To do >>
[1] In the patent extract on FinFET devices, what does the abbreviation CMOS stand for?
[2] Rewrite the patent extract on FinFET devices from "1. Field of" up to and including "FinFET semiconductor devices.", putting "present application" in place of "present disclosure".
[3] Continue the patent extract on FinFET devices, beginning after its final sentence.

Extract >>
-------

1. Field of the Invention
Generally, the present disclosure relates to the manufacturing of semiconductor devices, and, more specifically, to various methods of forming fin isolation regions under tensile-strained fins on FinFET semiconductor devices.
2. Description of the Related Art
In modern integrated circuits, such as microprocessors, storage devices and the like, a very large number of circuit elements, especially transistors, are provided on a restricted chip area. Transistors come in a variety of shapes and forms, e.g., planar transistors, FinFET transistors, nanowire devices, etc. The transistors are typically either NMOS (NFET) or PMOS (PFET) type devices wherein the “N” and “P” designation is based upon the type of dopants used to create the source/drain regions of the devices. So-called CMOS (Complementary Metal Oxide Semiconductor) technology or products refers to integrated circuit products that are manufactured using both NMOS and PMOS transistor devices. Irrespective of the physical configuration of the transistor device, each device comprises drain and source regions and a gate electrode structure positioned above and between the source/drain regions. Upon application of an appropriate control voltage to the gate electrode, a conductive channel region forms between the drain region and the source region.

-------

Data provided >>
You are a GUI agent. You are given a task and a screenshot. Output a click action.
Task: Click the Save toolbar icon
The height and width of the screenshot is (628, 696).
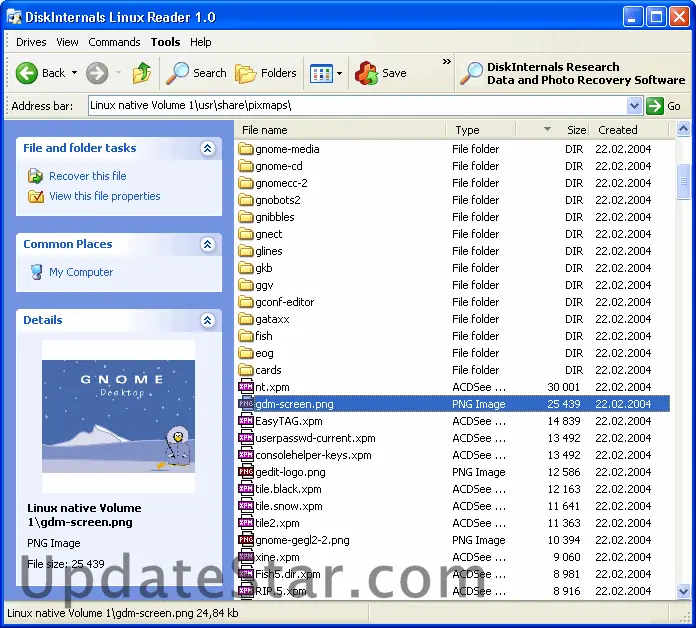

-------

Answers by task >>
[1] Complementary Metal Oxide Semiconductor

[2]
1. Field of the Invention
Generally, the present application relates to the manufacturing of semiconductor devices, and, more specifically, to various methods of forming fin isolation regions under tensile-strained fins on FinFET semiconductor devices.

[3]
In some applications, fins for FinFET devices are formed such that the fin is vertically spaced apart from and above the substrate with an isolation material positioned between the fin and the substrate. FIG. 1A is a perspective view of an illustrative prior art FinFET semiconductor device 10 that is formed above a semiconductor substrate 12 at an intermediate point during fabrication. In this example, the FinFET device 10 includes three illustrative fins 14, an isolation material 15, a gate structure 18, sidewall spacers 20 and a gate cap layer 22. The fins 14 have a three-dimensional configuration: a height H, a width W and an axial length L. The portions of the fins 14 covered by the gate structure 18 are the channel regions of the FinFET device 10, while the portions of the fins 14 positioned laterally outside of the spacers 20 are part of the source/drain regions of the device 10. Although not depicted, the portions of the fins 14 in the source/drain regions may have additional epi semiconductor material formed thereon in either a merged or unmerged condition. FIG. 1B is a TEM photograph showing one illustrative example of a FinFET device wherein the fins 14 are vertically separated from the substrate 12 by the isolation material 15.
Device manufacturers are under constant pressure to produce integrated circuit products with increased performance and lower production costs relative to previous device generations. Thus, device designers spend a great amount of time and effort to maximize device performance while seeking ways to reduce manufacturing costs and improve manufacturing reliability. As it relates to 3D devices, device designers are currently investigating alternative semiconductor materials, such as so-called SiGe, Ge and III-V materials, to manufacture FinFET devices, which are intended to enhance the performance capabilities of such devices, e.g., to enable low-voltage operation without degrading their operating speed, by improving the mobility of the charge carriers in such devices.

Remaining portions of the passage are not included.